**Passage given**:
20 Hidden Gems at the 2024 BFI London Film Festival

When faced with the cinema deluge that is the programme for the London Film Festival, initial excitement can often give way to anxiety and then, possibly, confusion. What should I see? What should I take a gamble on? How can I make sure I’m not making a terrible error of judgement? Well, no one can answer those questions definitively, but we can offer you this handy guide to 20 films playing in the themed, non-gala strands. Some of them we’ve managed to scoop up at previous festivals; others are merely on our own lists of “to see” films that we want to share with you.

A Fidai Film
Experimenta
In 1982, the Israeli army invaded Beirut, raided the Palestinian Research Centre and looted its archive. Kamal Aljafari’s latest “sabotage film” looks excellent – an experimental, poetic weaving together of lost and reclaimed archival footage of life in Palestine before and after the 1948 Nakba, reclaiming and restoring the looted memories of Palestinian history in a cinematic rebellion against a long history of visual dispossession.

Manji
Treasures
The Treasures strand may be a pale shadow of its former self, with just five titles playing at this year’s festival, but you’d do well to catch this restoration of Yasuzô Masumura’s sexploitation melodrama from 1967. It sees two women descend into a world of trouble upon their decision to embark on an illicit affair, and the fallout is presented in gaudy colour on a giant, widescreen canvas.

**Information supplied**:
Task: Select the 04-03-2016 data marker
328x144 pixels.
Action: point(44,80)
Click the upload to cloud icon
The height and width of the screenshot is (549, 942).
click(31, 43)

==

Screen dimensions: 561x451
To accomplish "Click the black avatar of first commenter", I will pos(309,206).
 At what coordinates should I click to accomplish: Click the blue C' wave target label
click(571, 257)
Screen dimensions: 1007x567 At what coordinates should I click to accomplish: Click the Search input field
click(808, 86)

**What the task requires**: Copy out word for word the passage of the film festival guide above, starting at "20 Hidden Gems" and ending at "share with you.".

**Answer to this problem**:
20 Hidden Gems at the 2024 BFI London Film Festival

When faced with the cinema deluge that is the programme for the London Film Festival, initial excitement can often give way to anxiety and then, possibly, confusion. What should I see? What should I take a gamble on? How can I make sure I’m not making a terrible error of judgement? Well, no one can answer those questions definitively, but we can offer you this handy guide to 20 films playing in the themed, non-gala strands. Some of them we’ve managed to scoop up at previous festivals; others are merely on our own lists of “to see” films that we want to share with you.